Over the past four years, we have battled with our yard in a myriad of ways – fighting poison ivy, ticks, yellow jackets, mice, more poison ivy, more yellow jackets, more ticks, and more mice.  This summer we finally decided that our best bet was to do a major overhaul of the backyard.  This overhaul included hiring a landscaper to remove over 2 dozen trees, along with all the weeds and shrubbery, and lay thick green sod (still a work in progress), thereby turning our backyard from a “wilderness” into a “manicured lawn with abundant large trees.”

So, I was blown away when our women’s Sunday school class this morning’s lesson was from an essay by A.W. Tozer titled “The Hunger of the Wilderness!”  Here are a few lessons I’m learning through this yard reconstruction that were reinforced during our morning discussion:

  1. That beautiful backyard that we just spent thousands of dollars to create will naturally go right back into a wild forest if we don’t diligently keep back the weeds and bramble. In the same way, our hearts and minds can be drawn back to the world if we do not keep focused on the Lord.
  2. Weeds don’t need to be watered and fertilized, but lush, green grass does. If you want your backyard to look like a golf course, you have to put in the work.  2 Timothy 2 refers to Christians living like a soldier, an athlete and a farmer.  When I reflect on what these three professions have in common, I think that they all have a prize in mind that they’re working toward and they all have to remain diligent and steadfast in their work.  Are we fixing our eyes our Jesus with eternity in view?  Is He our greatest prize?  Are we growing weary of well doing?
  3. We have to dig out the weeds from the roots, rather than just using a “weed whacker” to chop the tops off of them. In getting bids on the backyard, I kept saying that I needed the poison ivy removed, not just chopped up and spread all over the yard!  Too often we are just treating the symptoms of our sin, rather than going after the roots.  Are we just “pruning our sin,” grooming it to look prettier on the outside, without ever getting to the true heart of the problem?
  4. With time, we can grow so accustomed to our weeds, that they start to look normal, maybe even pretty. When we first saw our newly transformed yard, we actually missed all the greenery of the weeds.  How often are our hearts like that?  We choose the comfort of our sin over the beauty of righteousness.

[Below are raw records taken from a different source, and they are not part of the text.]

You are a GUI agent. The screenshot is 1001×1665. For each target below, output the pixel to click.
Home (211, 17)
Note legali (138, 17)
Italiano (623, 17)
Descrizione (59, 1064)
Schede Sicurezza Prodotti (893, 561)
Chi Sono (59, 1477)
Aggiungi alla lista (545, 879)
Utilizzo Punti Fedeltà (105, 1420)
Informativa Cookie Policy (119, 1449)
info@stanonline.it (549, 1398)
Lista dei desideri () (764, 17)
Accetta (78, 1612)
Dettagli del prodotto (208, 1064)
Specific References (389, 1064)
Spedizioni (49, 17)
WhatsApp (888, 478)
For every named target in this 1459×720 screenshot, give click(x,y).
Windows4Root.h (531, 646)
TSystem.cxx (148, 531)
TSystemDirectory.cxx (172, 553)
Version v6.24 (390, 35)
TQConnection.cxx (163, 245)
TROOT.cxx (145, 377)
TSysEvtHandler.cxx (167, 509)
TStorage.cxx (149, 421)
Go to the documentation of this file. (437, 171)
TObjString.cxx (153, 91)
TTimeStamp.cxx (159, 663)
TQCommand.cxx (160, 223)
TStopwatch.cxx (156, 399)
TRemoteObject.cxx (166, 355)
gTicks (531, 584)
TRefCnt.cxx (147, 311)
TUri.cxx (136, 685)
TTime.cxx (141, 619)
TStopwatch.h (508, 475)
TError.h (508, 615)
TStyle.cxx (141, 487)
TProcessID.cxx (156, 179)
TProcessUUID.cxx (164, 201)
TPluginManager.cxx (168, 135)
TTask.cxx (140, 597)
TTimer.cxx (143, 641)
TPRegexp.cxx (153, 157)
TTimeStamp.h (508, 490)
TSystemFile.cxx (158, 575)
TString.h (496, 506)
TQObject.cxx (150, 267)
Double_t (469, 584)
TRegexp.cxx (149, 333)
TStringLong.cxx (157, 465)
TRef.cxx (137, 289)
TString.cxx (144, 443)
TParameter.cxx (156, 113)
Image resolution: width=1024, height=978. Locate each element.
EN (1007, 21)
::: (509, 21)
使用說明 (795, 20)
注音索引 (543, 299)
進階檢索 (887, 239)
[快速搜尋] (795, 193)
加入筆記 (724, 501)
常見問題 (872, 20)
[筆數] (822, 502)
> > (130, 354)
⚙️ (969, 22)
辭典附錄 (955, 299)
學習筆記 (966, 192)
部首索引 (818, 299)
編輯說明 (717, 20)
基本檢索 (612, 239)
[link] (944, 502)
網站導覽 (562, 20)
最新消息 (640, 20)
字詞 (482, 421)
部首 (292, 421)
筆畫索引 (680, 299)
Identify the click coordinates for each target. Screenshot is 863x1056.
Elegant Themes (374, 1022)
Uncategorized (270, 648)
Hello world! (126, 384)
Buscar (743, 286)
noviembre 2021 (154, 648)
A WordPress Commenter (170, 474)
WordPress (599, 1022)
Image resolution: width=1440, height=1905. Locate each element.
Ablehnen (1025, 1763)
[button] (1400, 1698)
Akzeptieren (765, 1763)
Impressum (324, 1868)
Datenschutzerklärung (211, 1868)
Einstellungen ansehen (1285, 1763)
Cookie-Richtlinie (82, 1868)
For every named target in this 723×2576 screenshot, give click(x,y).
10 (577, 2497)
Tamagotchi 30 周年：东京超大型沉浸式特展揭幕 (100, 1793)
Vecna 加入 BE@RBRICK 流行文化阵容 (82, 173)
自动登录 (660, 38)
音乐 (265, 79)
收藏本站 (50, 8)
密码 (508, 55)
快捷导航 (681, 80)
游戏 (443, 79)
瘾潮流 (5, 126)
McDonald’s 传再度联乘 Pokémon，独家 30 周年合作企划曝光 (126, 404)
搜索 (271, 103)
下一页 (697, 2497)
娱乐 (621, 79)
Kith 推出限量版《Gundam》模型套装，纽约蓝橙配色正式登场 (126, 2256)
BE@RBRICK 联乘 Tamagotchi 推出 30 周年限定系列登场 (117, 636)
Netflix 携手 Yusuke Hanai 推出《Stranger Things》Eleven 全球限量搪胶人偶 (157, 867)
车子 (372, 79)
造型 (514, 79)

  5. It can take days or weeks or even months and years of neglect for the weeds to come to the surface. If we’re not keeping our hearts with all diligence (Proverbs 4:23), and abiding in the living vine of Christ (John 15), we can wake up one day shocked at sins that we thought we’d conquered years before.  When that sin keeps returning, rather than losing heart, we can be thankful that it keeps us on our knees, that in our weakness we are forced to depend all the more deeply on Christ, our advocate and redeemer … which reminds me again of that “thorn in my flesh” that I originally wrote about 4 years ago.